The Maine Exchange: Auburn Wrestler Travels 1,800 Miles For Once in a Lifetime Experience
Logan Rowell, class of 2026 at Auburn High School, spent 10 days this summer as Auburn’s lone representative in the Nebraska to Maine Wrestling Exchange, an event participants and coaches call the “Maine Exchange.” He wa…
By NVO Staff · July 16, 2026 · 3 min read

Logan Rowell, class of 2026 at Auburn High School, spent 10 days this summer as Auburn’s lone representative in the Nebraska to Maine Wrestling Exchange, an event participants and coaches call the “Maine Exchange.” He was the only wrestler from southeast Nebraska on a roster otherwise filled with wrestlers from central Nebraska.
A last-minute addition
Rowell’s spot on the trip came together almost by chance. He was competing at the state track meet when he overheard the Fairbury coach talking with Auburn Coach Mark Oliver about a gap in the roster for the Maine Exchange; the team needed a 215-pounder. “I was standing there, and Oliver was like, ‘Hey, we got one of those,’” Rowell said. The Fairbury coach agreed on the spot. Rowell took home a bronze medal at the 215-pound Class B state tournament that February, a result that made his last-minute recruitment look prophetic.
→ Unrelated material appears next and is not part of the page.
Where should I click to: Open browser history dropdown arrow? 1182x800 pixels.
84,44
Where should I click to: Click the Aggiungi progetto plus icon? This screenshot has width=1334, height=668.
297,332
Rowell’s family drove to Maine while Logan and the rest of the team flew, giving them extra travel time along the way. His parents, Heather and Jeff Rowell, and grandparents Virginia and Mike Vinson came for the trip. Logan’s grandfather Mike was a longtime wrestling coach at Auburn.
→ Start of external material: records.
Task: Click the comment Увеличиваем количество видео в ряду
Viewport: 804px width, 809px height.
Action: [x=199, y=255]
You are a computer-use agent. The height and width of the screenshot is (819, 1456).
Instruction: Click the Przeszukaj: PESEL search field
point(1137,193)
The exchange dates back to 1984, when wrestling coach and referee Wally LaFontaine met a group of Nebraska wrestling officials at a rules conference and started what organizers call a “friendship exchange.” Nebraska sends a team to Maine every other year; on off years, a Maine team travels to Nebraska.
“It’s almost more than wrestling,” Rowell said. “Half the time you’re competing, and the other half you’re just getting the experience of what it’s like being there.”
That experience included a lobster boat outing, swimming, side-by-side rides and beach trips, plus a first taste of lobster and whoopie pies, a Maine dessert Rowell described as a cross between an oatmeal cream pie and a chocolate cake sandwich.
The team’s route took them from Portland north to Friendship, then farther north to Lincoln, Maine, a first for the exchange, before heading south to Winslow and finishing in Sanford. In Winslow, Rowell stayed with LaFontaine’s daughter, one of the trip’s host families.
Host families and wrestlers exchange more than hospitality. Nebraska wrestlers bring goodie bags with regional staples like Dorothy Lynch dressing, Kool-Aid and popcorn balls, and wrestlers trade t-shirts with each opponent, leaving Rowell with a shirt from every stop on the trip.
Rowell competed in five matches over the exchange, winning four. His only loss came in his first match, to a state and New England champion who plans to become an Army combat medic.
His standout moment came in Sanford, in his last match of the trip. Maine’s usual 215-pound wrestler was injured, so a heavyweight state champion, who had also placed third at the multi-state New England tournament, wrestled up to fill the weight class. The Sanford heavyweight outweighed Rowell by 30 to 40 pounds.
The match, wrestled outdoors on a baseball field in record-breaking heat near 110 degrees, came after the team had spent hours at the beach. Rowell said he was exhausted, sunburned and frustrated to be facing the bigger wrestler, but the match turned into his best of the trip. He pinned his opponent early in the second period.
Rowell said local sponsors covered the costs making the trip possible, while host families covered lodging and some meals during the stay. Sponsors for the exchange included: Brenda and Larry Draper, David and Megan Grant, Auburn State Bank, Hemmingsen Funeral Home, Mark and Kay Oliver, Chris and Kelli Hanley, Jennifer Hawley, SBS Insurance, Brent Meyer, Matt and Brittney Gulizia and Gallagher Insurance Services.
Whether Rowell wrestles in college remains undecided. He’ll attend Doane University on a track scholarship this fall, but he isn’t ruling out wrestling. Heather Rowell said wrestling has been a family thread for years, and she expects that to continue regardless of what Logan decides.
“I watched my dad coach forever and followed him around, and then all my boys did it,” she said. “Now I guess I’ll be the wrestling grandma.”
Rowell said he hopes to return to coaching wrestling and track himself someday. His advice for the next wrestler offered a spot on the exchange: “Do it. A hundred percent. It’s the most fun I’ve had competing in a sport.”
CHEERING AND SUPPORTING their athlete at the first match of the trip is from the left: Heather Rowell, Mike Vinson, Logan Rowell, Virginia Vinson and Jeff Rowell.